新代田FEVERオーナーの西村仁志氏 撮影:吉田圭子

――最初は試行錯誤とかありました?

西村:やっぱり最初は、機材がスタッフの私物だったので。どうしてもないものは、ネットで安いやつを買うとか。たとえばGoProっていうちっちゃいカメラ、あるじゃないですか。

――はい、テレビのバラエティ番組とかでよく使われているやつ。

西村:GoProは高いんですよ。でも、GoProみたいなやつは、安いんですよ(笑)。それを買って、でも、そのGoProみたいなやつには画面が付いてないので、PC越しで画を見ないといけない。そうすると映像が他のカメラよりも遅れて届くから、時間を合わせないといけない、とか。それに、カメラが違うと画質が変わったり、色味が変わったりするので、揃えなきゃいけない。

そういう作業を、うちのスタッフが――今でもそうなんですけど――すごく時間をかけてやっていて、「大変な作業だな」って。自分は、コーヒーを配ることぐらいしかできなかったので(笑)。

だから、クオリティを高くしたいというスタッフの向上心で、クリアしていった感じでしたね。とにかく自分たちでやるっていう。今でもそれは変わってないんですけど。

――カメラのスイッチングは?

西村:それもスタッフが、無料のスイッチングのソフトで、PC上でやってましたね。今はスイッチャーを買いましたけど。あと、やっぱり……テレビ局だと、今映ってるカメラはこれですってわかるやつ、あるじゃないですか。

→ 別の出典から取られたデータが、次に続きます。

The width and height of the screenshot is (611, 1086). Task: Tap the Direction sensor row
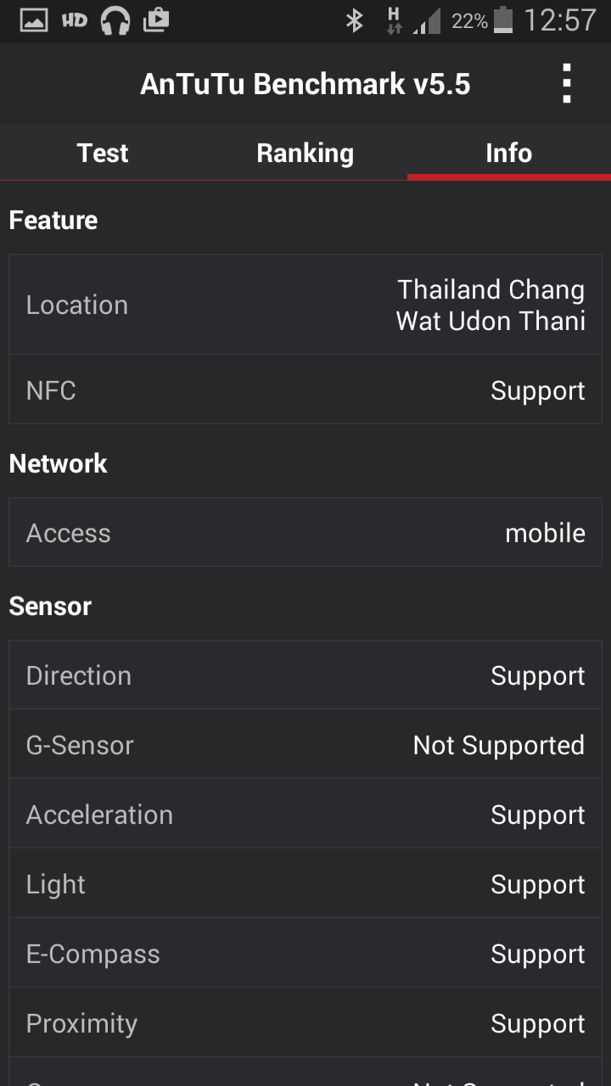tap(306, 675)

――ああ、カメラの赤いランプが点くやつ。タリーライトっていうんでしたっけ。

新代田FEVERでのフラワーカンパニーズのライブ 撮影:吉田圭子

西村:そう、あれがないので、演奏している側は、今どのカメラが映っているのか、まったくわからないんですよ。

ただ、すごいのは、わかる人はわかるんですよ。それこそフラカンの圭介さん(フラワーカンパニーズ・鈴木圭介)は、ばっちりカメラ目線だったりして。「フラカンってすごいわ、なんでわかるんだろうね?」みたいな。

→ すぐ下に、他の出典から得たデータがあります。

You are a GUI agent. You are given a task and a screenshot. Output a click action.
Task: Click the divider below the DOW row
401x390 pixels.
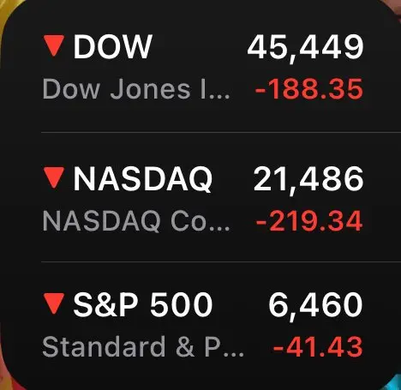[221, 133]
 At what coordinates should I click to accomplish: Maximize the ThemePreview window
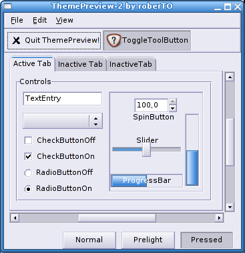(228, 7)
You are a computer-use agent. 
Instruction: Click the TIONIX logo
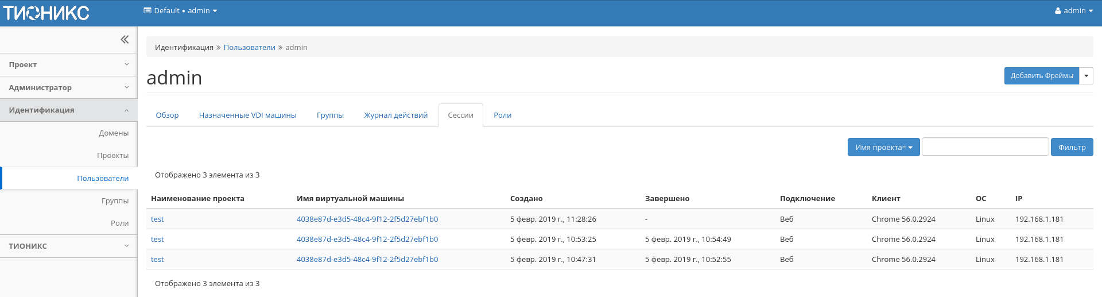coord(46,13)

そういうのも含めて、「こういう時にこうすれば、こういう画が撮れるんだな」とか、「カメラの場所をここにするとおもしろいんだな」とか。そういうふうに、勉強しながら配信しています。

――コロナ禍になった直後に配信ライブを始めた頃って、最初はみんな無料でやっていたけど、2〜3ヵ月くらいで、配信チケットを売って見せるようになりましたよね。

西村:あ、でも、その間の段階があったんですよ。最初はYouTubeで生配信していたんですけど、YouTubeで投げ銭ができるようにするのが大変だ、っていうことがわかって。なので、協力を呼びかける文章を、自分が書いてアップしたのが、すぐに広まって。その晩のうちに、スーパーチャットが使えるようになったんですよね。

――登録者数が一定のラインを超えないといけないんでしたっけ?

西村:それと、再生時間の総数が、×千時間を超えないといけない、というのがあって。そっちが難しかったので、文章をアップしたんですけど、すぐスーパーチャットが使えるようになったのが、第二段階ですね。お客さんが投げ銭をしてくれるという。ただ、投げ銭が多くても、そんなに入ってこないことが、やっていくうちにわかってきたんですよね。

――あのおカネがそのまま入ってくるわけじゃないですもんね。YouTubeを経由するから。

西村:で、その2ヵ月後くらいに、チケットを売って生配信を見せるっていうシステムが、ZAIKOあたりから広まっていって、ぴあやイープラスも始めて。それは大きかったですね。